== Supplied entries ==
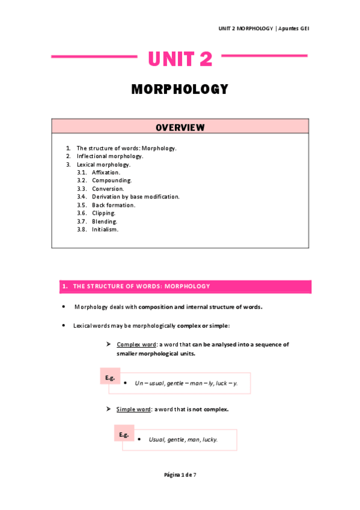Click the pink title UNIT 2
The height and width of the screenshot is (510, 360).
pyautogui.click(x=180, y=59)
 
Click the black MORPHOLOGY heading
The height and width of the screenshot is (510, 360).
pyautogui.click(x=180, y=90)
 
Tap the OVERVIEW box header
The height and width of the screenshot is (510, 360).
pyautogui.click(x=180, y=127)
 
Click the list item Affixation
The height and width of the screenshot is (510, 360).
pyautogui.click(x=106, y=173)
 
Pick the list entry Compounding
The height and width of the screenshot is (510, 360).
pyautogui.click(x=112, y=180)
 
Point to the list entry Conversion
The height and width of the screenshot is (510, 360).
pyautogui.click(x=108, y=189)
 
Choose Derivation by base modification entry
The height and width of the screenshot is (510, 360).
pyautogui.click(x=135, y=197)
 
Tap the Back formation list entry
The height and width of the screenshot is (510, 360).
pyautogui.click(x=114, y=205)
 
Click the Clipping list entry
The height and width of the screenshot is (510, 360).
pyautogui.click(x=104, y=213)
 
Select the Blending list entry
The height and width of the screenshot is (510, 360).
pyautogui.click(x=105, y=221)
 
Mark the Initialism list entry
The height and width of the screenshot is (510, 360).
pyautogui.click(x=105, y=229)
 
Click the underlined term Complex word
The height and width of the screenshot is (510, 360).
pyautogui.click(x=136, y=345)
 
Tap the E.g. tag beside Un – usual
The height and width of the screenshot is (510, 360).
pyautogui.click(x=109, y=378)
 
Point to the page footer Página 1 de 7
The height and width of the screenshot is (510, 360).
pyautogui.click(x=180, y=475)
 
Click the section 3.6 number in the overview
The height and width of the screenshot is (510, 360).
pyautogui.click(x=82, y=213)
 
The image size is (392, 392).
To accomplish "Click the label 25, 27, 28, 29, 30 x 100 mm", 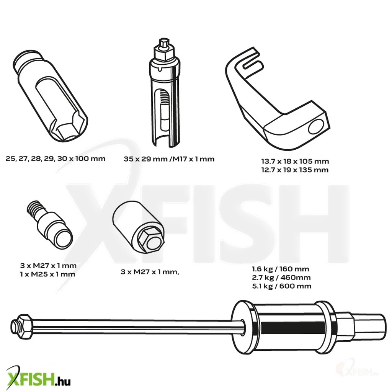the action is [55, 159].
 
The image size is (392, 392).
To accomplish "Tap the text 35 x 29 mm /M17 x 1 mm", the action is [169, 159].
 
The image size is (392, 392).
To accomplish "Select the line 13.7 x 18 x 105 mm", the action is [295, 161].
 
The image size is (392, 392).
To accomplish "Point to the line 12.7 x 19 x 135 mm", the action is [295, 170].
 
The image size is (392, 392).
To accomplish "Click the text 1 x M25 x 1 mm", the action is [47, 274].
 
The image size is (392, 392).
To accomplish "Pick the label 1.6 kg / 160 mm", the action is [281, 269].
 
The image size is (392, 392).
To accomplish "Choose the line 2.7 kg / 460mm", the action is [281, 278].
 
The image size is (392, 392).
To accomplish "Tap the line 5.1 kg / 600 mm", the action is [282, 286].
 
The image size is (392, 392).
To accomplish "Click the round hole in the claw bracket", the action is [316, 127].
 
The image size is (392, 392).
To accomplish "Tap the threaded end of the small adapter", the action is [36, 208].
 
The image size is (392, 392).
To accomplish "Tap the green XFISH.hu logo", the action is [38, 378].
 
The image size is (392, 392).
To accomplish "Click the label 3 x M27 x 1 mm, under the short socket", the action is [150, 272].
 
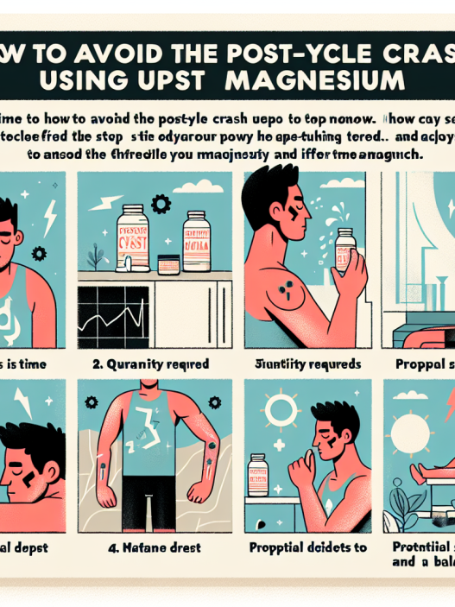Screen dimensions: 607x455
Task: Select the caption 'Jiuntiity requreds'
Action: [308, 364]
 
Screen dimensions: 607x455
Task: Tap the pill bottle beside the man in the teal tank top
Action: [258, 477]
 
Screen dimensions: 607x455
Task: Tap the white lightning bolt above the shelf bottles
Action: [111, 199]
===
◆ **Problem details**: Scale the lines from the start up to and including the line with "pyautogui.click(x=106, y=173)", requests included. Multiply each coordinate in the answers by 0.6, round to whole numbers with halves going up, and omit the pictures.

◆ **Solved problem**:
Click the pink title UNIT 2
The height and width of the screenshot is (510, 360).
pyautogui.click(x=108, y=35)
 
Click the black MORPHOLOGY heading
The height and width of the screenshot is (510, 360).
pyautogui.click(x=108, y=54)
 
Tap the OVERVIEW box header
The height and width of the screenshot is (510, 360).
pyautogui.click(x=108, y=76)
 
Click the list item Affixation
The height and width of the screenshot is (510, 360).
pyautogui.click(x=64, y=104)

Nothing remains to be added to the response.